● **Exercise prompt**: All lines from the one containing "Given: Click the" through the final line of the records below should be reproduced exactly, with the pictures left out.

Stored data
━━━━━━━━━━

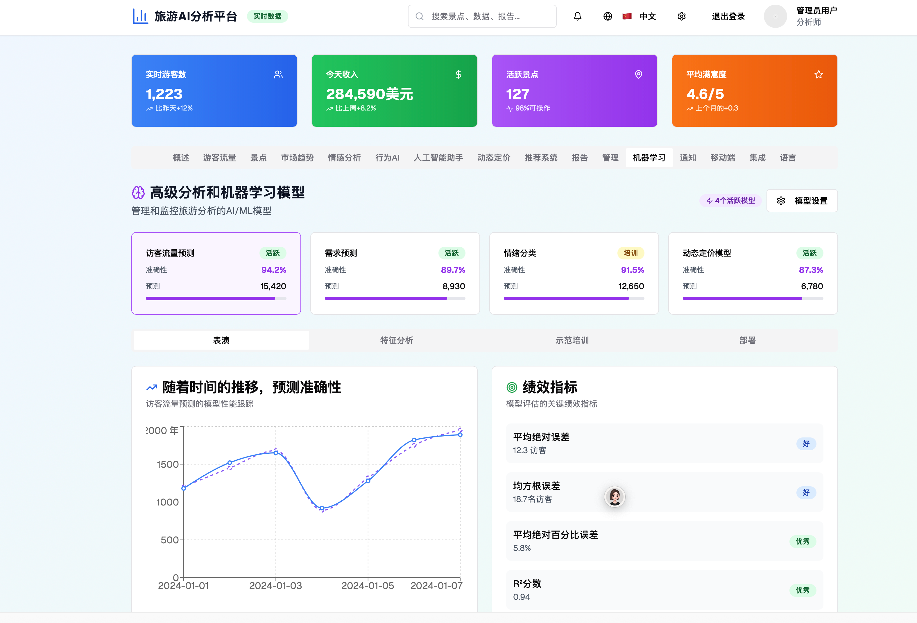Screen dimensions: 917x623
Task: Click the 4个活跃模型 badge
Action: coord(730,201)
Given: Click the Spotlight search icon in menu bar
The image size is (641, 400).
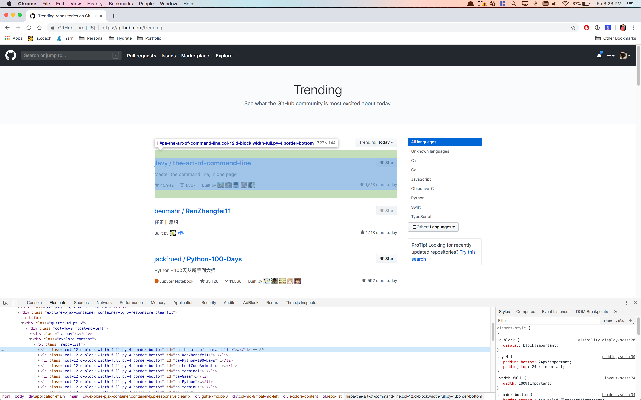Looking at the screenshot, I should point(514,4).
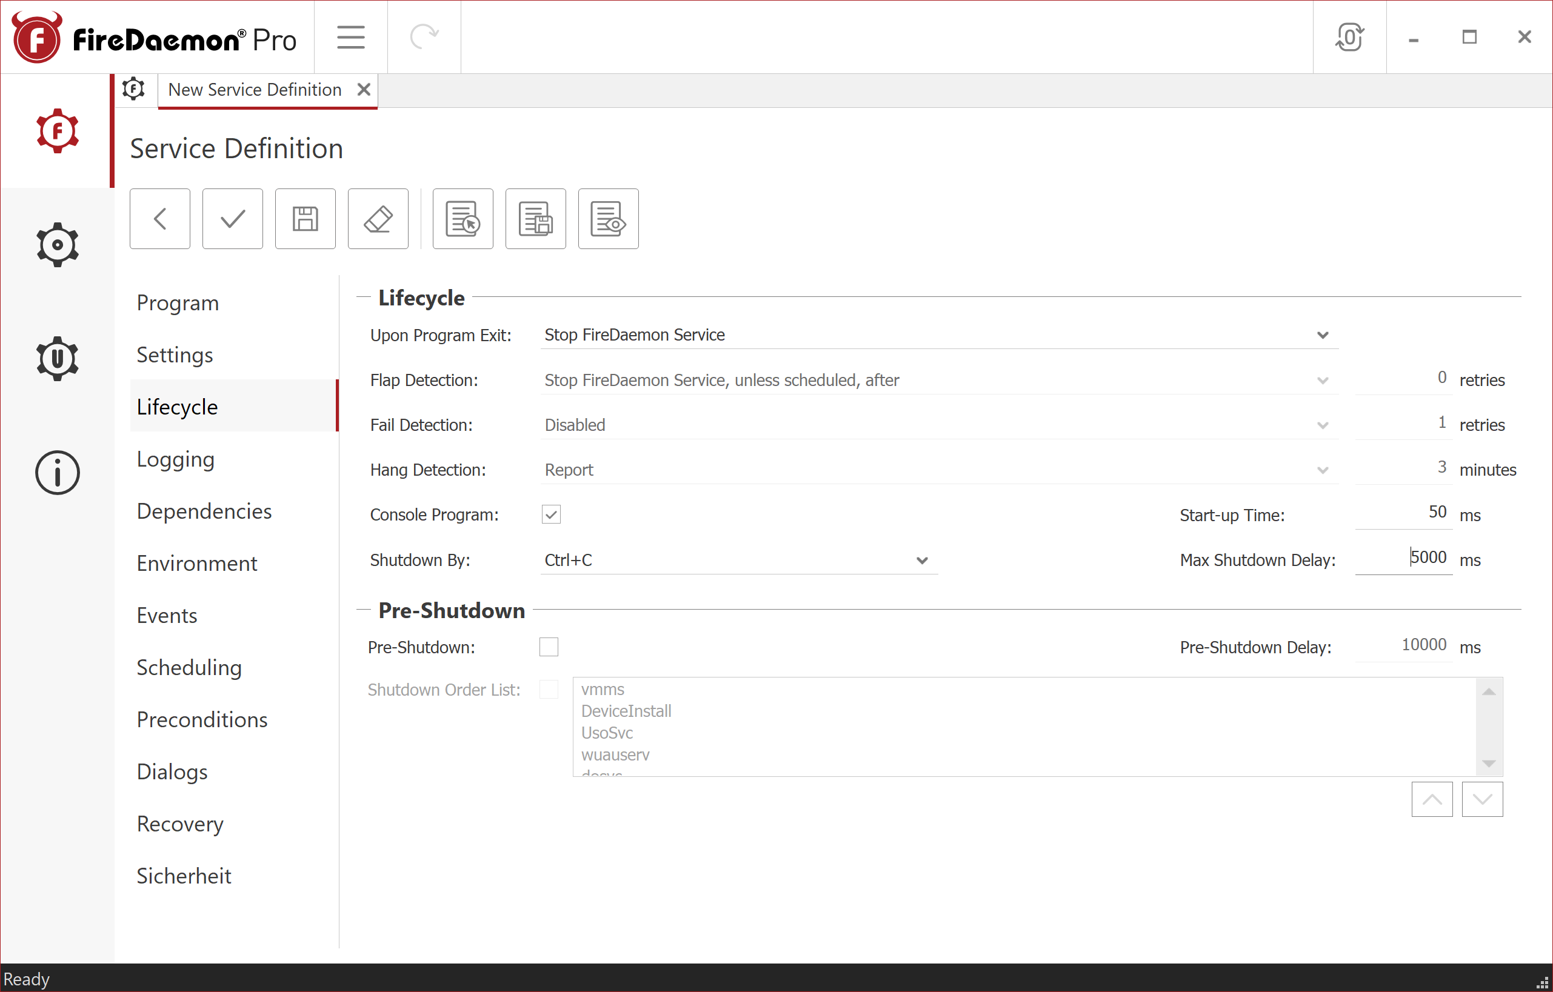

━━━━━━━━━━

● **Exercise result**:
Given: Click the Spotlight search icon in menu bar
The image size is (641, 400).
Looking at the screenshot, I should point(514,4).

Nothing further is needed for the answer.